-- Opening Marker --

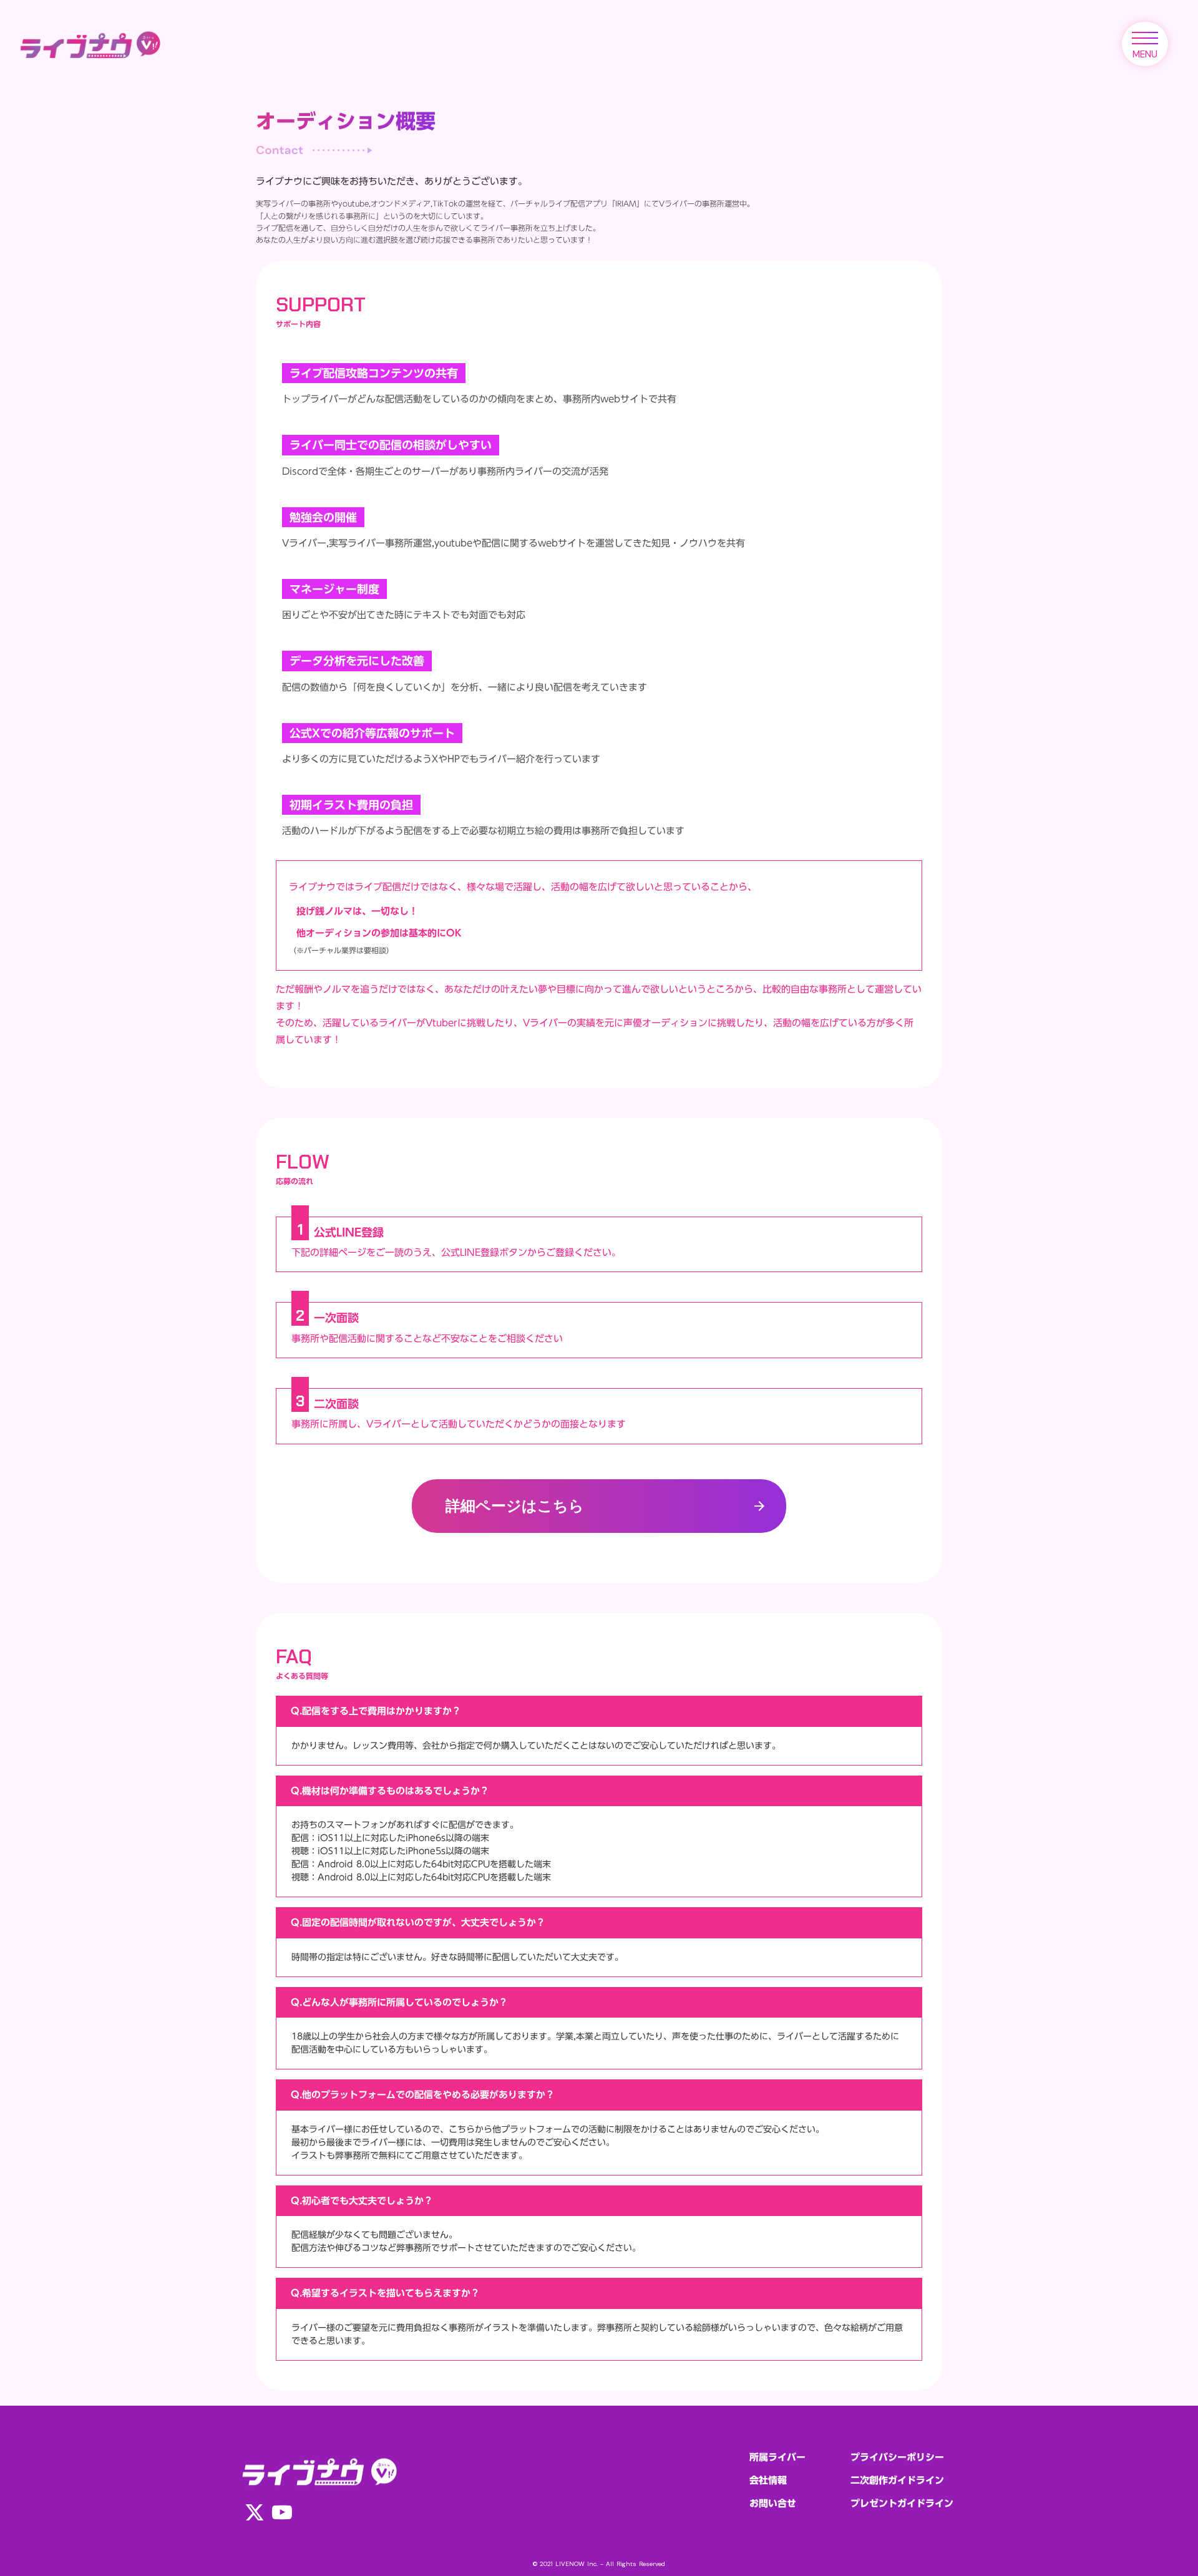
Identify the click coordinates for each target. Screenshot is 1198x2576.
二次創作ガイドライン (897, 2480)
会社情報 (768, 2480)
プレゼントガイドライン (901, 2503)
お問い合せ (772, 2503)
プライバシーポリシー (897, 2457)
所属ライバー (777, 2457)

-- Closing Marker --
-- Opening Marker --

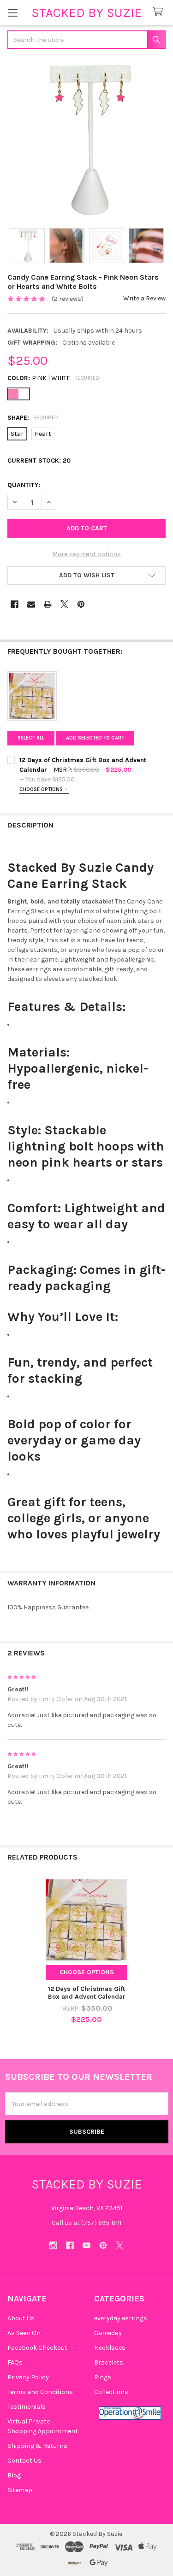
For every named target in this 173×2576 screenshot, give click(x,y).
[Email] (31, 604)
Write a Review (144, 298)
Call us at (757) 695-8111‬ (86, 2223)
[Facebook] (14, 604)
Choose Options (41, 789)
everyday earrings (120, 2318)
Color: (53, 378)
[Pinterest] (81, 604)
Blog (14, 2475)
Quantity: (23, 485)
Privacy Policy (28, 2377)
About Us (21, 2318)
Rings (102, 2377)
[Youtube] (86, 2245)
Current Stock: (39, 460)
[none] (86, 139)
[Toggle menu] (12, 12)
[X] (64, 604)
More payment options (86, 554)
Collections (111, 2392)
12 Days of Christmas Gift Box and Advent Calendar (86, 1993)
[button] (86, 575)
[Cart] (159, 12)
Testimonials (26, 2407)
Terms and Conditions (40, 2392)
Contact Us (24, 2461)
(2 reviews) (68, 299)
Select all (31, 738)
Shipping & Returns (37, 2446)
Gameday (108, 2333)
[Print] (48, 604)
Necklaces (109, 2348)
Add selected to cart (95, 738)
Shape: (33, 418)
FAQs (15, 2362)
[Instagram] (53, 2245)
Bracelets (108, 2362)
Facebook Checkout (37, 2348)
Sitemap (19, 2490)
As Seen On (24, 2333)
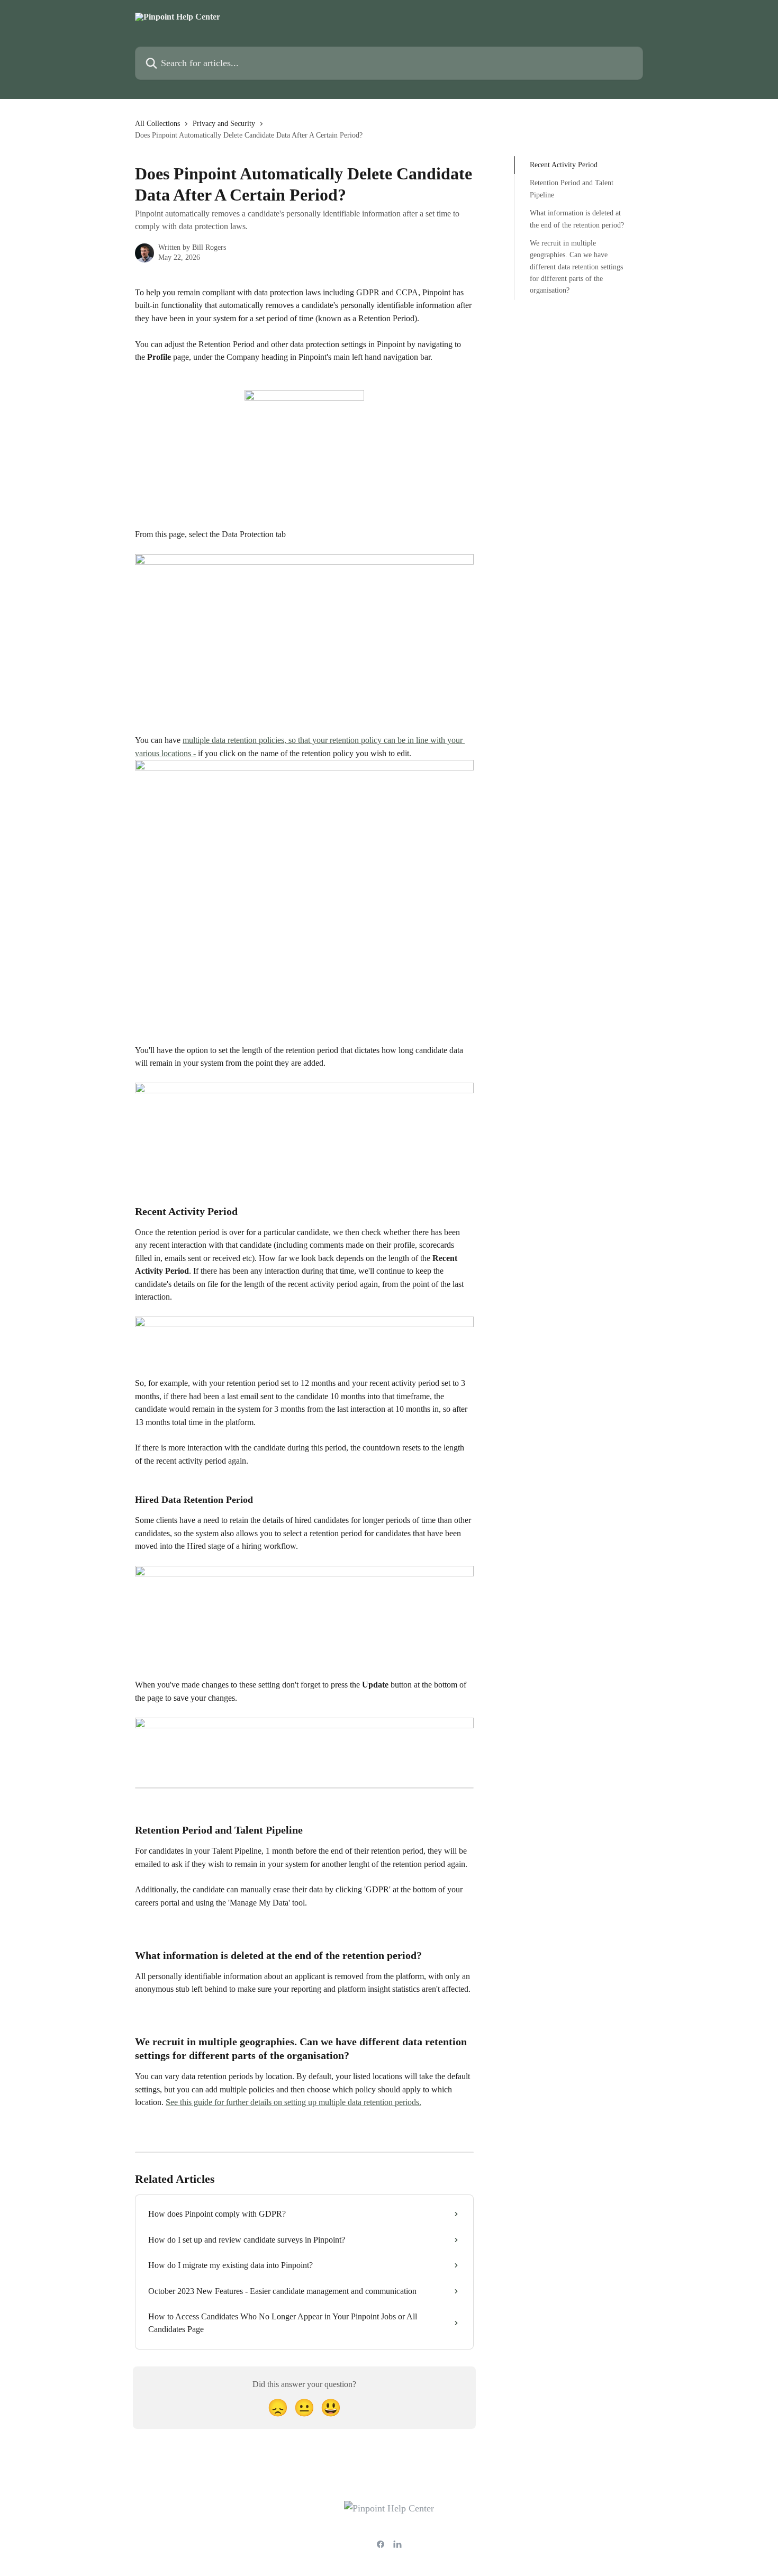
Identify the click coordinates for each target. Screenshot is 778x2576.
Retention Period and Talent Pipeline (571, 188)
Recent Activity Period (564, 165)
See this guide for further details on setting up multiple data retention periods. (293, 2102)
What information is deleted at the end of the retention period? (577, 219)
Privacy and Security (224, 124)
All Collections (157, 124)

-- Closing Marker --

■ AIM OF THE EXERCISE
Extract the part of the records that opens with the line containing "Facebook Checkout (37, 2348)" and closes with the line containing "All Collections (157, 124)". Take only those lines, exactly, and no pictures.

■ ANSWER SPACE
Facebook Checkout (37, 2348)
Sitemap (19, 2490)
As Seen On (24, 2333)
Identify the click coordinates for each target. Screenshot is 778x2576.
Retention Period and Talent Pipeline (571, 188)
Recent Activity Period (564, 165)
See this guide for further details on setting up multiple data retention periods. (293, 2102)
What information is deleted at the end of the retention period? (577, 219)
Privacy and Security (224, 124)
All Collections (157, 124)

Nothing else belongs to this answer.